If the underlying finishes at 107.5, the long 105 call will be worth $2.50 and the short 110 call expires worthless. The trader’s payout of $2.50 minus the $1 cost of the spread gives him $1.50 profit.

If the trader had bought only the 105 call, his payout would still be $2.50, but that is less than the $3 he would have paid for the 105 call alone.

Put Bull Spreads

Bull spreads can also be constructed from selling a put spread.

Selling a put allows you to collect a premium that you can keep if the underlying futures contract finishes at or above the strike price.

Instead of buying the 105-110 call spread, we can sell the 110-105 put spread. This would entail selling the 110 puts and buying the 105 puts which would result in a $4 credit with the underlying future trading at 100

The breakeven point for the spread is 106, the 110 strike minus the spread credit of $4. This is the same breakeven point as the call bull spread.

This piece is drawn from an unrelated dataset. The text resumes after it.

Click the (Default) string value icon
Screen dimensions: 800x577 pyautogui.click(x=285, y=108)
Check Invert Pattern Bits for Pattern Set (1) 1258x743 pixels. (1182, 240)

If the market finishes above 110, the puts expire worthless. Therefore, the trader keeps the $4 he received by selling the put.

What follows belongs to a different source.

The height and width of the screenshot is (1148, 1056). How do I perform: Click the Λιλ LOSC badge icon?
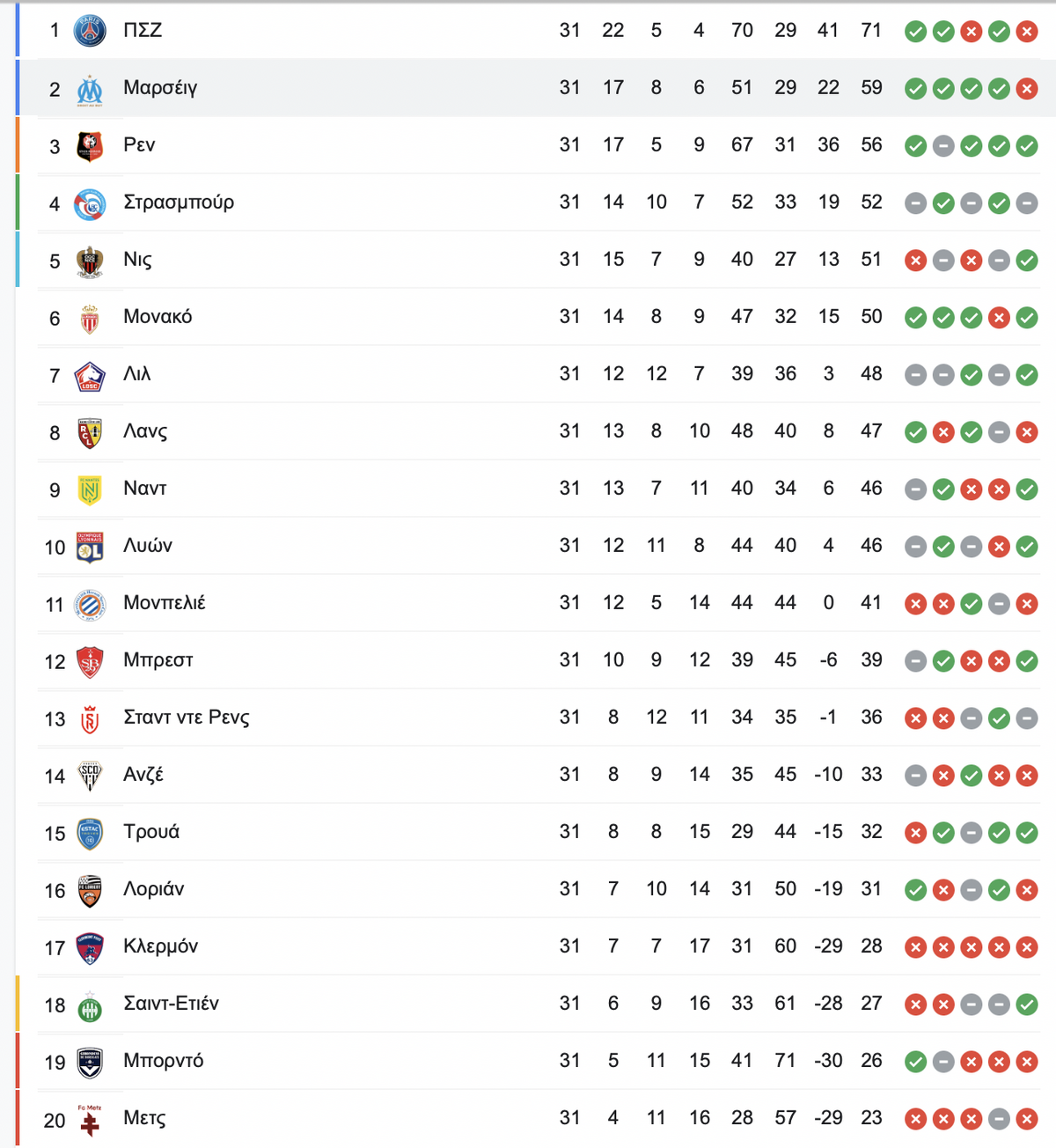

If the market finishes at 103, the 110 put is worth $7 and the 105 put is worth $2. Therefore, the put spread is worth $5 dollars. The trader received $4, and must now payout $5, resulting in a $1 loss.

If the market finishes at 107.5, the 110 put is worth $2.50 and the 105 put expires worthless. The trader must pay out $2.50 from his $4 credit. Resulting in a $1.50 profit.

We can see in this chart, that these three scenarios have the same outcome whether we buy a call spread or sell a put spread to create a bullish position. Traders still want the market to finish above the high strike of the spread.

Bull spreads are a commonly used and valuable options strategy.

Bear Spread

A bear spread consists of a buy leg and a sell leg of different strikes for the same expiration and same underlying contract. This strategy will pay off in a falling market, also known as a bear market, that is why it is referred to as a bear spread.

Bear spreads can be constructed from either going long a put spread or short a call spread.

Put Bear Spreads

A trader believes that the market will have a moderate drop before the options expire. If the underlying market was trading at 100, he would buy a 95 put for $3 and sell the 90 put for $2.

By selling the 90 put, he receives a premium which offsets the cost of the 95 leg. The total cost of the spread is $1. The breakeven point for the spread is 94: the 95 strike minus the cost of the spread.

The best-case scenario is if the market finishes at or below 90. Because the 95-90 put spread will pay off $5. This is the maximum payoff for the spread, regardless where the underlying finishes. If we subtract the $1 cost of the spread, the total profit for the trade will be $4

Assume the underlying finished at 87. The 95 put will pay the trader $8, but he will need to payout $3 on the 90 put. If the market finishes at 70, the 95 put will pay the trader $25, but he will need to payout $20 on the 90 put.

The worst-case scenario is if the market finishes at or above 95. Because both the 95 and 90 put expire out-of-the-money and are therefore worthless. So, the trader loses the full cost of the spread, $1. If the trader purchased only the 95 put at $3, his loss would be $3 versus $1.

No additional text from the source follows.